What you will do: Copy out each line of the entries below in which the string "settings" appears.

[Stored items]
-=-=-=-=-

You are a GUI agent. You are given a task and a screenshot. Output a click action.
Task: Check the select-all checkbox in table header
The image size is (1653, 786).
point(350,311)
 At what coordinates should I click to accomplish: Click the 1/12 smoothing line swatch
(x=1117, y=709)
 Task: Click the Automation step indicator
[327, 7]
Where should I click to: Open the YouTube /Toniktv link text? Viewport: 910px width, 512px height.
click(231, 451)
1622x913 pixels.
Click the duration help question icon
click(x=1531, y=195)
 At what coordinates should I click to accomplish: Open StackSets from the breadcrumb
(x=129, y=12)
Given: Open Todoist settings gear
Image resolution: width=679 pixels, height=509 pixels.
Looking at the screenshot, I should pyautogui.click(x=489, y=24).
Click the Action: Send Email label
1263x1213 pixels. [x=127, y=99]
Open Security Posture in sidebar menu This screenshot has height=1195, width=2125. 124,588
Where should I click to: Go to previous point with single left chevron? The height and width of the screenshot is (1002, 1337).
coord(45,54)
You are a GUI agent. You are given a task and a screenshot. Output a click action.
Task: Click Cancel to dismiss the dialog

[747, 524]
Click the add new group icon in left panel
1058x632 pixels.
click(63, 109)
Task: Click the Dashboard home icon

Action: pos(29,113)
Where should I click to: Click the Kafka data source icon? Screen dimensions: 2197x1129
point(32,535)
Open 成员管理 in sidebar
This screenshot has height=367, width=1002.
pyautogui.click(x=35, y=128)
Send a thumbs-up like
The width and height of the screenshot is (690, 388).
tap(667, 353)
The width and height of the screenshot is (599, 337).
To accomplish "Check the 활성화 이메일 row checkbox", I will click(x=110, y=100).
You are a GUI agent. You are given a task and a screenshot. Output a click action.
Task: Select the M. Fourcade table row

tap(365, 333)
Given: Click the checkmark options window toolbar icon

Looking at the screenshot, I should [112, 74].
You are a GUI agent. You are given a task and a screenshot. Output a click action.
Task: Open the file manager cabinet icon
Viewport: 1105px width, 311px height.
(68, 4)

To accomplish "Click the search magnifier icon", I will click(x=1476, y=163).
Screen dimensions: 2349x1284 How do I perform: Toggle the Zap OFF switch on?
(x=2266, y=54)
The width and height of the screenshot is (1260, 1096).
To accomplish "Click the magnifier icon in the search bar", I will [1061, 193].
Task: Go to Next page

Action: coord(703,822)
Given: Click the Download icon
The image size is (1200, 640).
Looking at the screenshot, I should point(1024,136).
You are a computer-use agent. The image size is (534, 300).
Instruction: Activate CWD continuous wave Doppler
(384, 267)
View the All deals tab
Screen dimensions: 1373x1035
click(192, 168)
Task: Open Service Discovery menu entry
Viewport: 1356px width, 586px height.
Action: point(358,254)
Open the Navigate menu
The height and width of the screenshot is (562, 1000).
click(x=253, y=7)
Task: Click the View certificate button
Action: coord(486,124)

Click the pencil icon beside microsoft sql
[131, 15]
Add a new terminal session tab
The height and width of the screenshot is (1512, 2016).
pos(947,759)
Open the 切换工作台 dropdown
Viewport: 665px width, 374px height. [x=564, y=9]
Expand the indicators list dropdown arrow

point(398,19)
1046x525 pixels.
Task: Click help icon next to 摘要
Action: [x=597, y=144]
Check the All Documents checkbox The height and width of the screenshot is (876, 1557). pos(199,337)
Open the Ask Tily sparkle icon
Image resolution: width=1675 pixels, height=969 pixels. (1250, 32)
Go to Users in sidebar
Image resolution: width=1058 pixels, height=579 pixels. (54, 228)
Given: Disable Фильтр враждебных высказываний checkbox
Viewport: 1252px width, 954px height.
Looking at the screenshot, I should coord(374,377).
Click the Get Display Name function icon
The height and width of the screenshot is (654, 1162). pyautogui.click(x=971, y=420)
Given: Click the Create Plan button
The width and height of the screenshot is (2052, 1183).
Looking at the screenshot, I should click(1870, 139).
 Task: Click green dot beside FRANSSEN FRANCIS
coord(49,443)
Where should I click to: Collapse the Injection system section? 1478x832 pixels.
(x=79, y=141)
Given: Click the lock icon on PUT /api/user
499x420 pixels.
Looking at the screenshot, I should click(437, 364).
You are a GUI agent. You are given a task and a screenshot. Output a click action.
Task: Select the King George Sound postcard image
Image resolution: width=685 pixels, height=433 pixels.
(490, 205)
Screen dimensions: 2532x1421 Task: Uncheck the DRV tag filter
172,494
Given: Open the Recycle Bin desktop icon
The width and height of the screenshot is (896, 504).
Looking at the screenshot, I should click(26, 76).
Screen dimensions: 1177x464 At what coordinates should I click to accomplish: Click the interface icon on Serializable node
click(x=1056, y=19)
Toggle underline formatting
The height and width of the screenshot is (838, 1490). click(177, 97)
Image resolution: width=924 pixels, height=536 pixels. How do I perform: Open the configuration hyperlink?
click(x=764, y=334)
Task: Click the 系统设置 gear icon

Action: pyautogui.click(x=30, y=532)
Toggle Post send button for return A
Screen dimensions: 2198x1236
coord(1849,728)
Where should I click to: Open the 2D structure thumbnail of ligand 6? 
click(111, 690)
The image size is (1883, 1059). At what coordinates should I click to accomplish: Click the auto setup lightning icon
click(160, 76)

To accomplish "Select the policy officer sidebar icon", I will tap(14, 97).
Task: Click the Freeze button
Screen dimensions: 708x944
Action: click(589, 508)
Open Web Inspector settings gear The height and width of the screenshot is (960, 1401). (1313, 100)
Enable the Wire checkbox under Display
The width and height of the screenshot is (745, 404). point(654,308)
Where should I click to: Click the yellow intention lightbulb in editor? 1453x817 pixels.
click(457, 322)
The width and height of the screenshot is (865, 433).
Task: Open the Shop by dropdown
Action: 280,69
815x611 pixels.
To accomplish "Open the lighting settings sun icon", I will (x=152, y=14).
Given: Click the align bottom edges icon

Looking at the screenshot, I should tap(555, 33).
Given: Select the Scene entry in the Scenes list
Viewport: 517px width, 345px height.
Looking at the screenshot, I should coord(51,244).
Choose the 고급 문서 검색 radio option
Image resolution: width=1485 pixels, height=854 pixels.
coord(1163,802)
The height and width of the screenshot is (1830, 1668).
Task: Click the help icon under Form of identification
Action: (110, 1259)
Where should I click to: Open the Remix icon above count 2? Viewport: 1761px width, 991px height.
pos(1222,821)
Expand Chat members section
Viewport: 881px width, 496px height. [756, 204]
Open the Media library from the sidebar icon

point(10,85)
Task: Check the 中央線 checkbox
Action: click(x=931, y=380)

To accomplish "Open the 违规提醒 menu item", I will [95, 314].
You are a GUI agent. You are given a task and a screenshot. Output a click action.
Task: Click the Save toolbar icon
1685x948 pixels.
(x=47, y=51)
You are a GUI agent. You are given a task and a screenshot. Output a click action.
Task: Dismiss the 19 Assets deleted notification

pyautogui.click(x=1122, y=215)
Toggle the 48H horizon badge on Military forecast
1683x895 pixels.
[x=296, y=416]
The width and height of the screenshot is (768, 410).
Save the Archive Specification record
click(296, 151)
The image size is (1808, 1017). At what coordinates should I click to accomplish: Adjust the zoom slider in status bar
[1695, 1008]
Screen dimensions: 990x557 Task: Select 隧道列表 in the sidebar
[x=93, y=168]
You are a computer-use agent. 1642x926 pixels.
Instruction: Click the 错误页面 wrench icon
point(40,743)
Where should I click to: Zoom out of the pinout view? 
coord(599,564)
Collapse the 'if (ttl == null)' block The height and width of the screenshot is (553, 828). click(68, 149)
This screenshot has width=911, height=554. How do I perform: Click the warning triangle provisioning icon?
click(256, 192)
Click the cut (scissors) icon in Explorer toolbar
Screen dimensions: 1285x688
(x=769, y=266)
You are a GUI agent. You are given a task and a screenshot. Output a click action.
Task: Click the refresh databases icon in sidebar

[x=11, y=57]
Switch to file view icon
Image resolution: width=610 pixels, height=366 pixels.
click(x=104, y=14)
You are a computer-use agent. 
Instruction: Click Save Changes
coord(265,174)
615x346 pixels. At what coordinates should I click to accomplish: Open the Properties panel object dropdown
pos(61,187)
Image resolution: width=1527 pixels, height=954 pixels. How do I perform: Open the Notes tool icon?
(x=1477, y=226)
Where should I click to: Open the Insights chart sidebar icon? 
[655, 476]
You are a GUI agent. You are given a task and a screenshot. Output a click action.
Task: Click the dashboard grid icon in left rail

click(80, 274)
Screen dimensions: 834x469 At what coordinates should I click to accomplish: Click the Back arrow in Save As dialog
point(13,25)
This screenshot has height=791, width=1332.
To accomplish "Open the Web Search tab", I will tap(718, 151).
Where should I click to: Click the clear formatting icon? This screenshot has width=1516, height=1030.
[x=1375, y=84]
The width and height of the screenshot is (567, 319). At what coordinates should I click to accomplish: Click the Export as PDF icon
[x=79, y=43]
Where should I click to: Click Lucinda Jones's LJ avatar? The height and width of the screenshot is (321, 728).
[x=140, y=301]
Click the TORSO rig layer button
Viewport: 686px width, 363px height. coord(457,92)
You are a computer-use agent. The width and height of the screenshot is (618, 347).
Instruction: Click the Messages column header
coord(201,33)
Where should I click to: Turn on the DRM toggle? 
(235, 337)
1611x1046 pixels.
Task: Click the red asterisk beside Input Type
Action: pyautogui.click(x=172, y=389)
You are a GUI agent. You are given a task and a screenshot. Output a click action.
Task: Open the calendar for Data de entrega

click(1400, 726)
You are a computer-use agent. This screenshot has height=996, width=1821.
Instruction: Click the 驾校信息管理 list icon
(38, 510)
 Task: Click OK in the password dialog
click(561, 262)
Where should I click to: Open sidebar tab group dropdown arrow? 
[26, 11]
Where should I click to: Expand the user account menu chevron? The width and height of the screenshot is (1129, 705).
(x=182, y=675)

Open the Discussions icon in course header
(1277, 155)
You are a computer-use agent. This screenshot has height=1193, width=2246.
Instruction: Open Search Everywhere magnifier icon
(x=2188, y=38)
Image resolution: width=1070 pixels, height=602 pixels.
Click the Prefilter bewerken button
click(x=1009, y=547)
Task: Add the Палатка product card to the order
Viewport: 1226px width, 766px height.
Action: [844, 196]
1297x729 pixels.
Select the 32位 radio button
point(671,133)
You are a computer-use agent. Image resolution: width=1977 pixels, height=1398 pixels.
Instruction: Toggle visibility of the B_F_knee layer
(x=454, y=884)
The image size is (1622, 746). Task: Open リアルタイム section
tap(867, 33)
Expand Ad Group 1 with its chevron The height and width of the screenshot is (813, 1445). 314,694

-=-=-=-=-

Solution below:
Given: Open Todoist settings gear
Open Web Inspector settings gear The height and width of the screenshot is (960, 1401). (1313, 100)
To accomplish "Open the lighting settings sun icon", I will (x=152, y=14).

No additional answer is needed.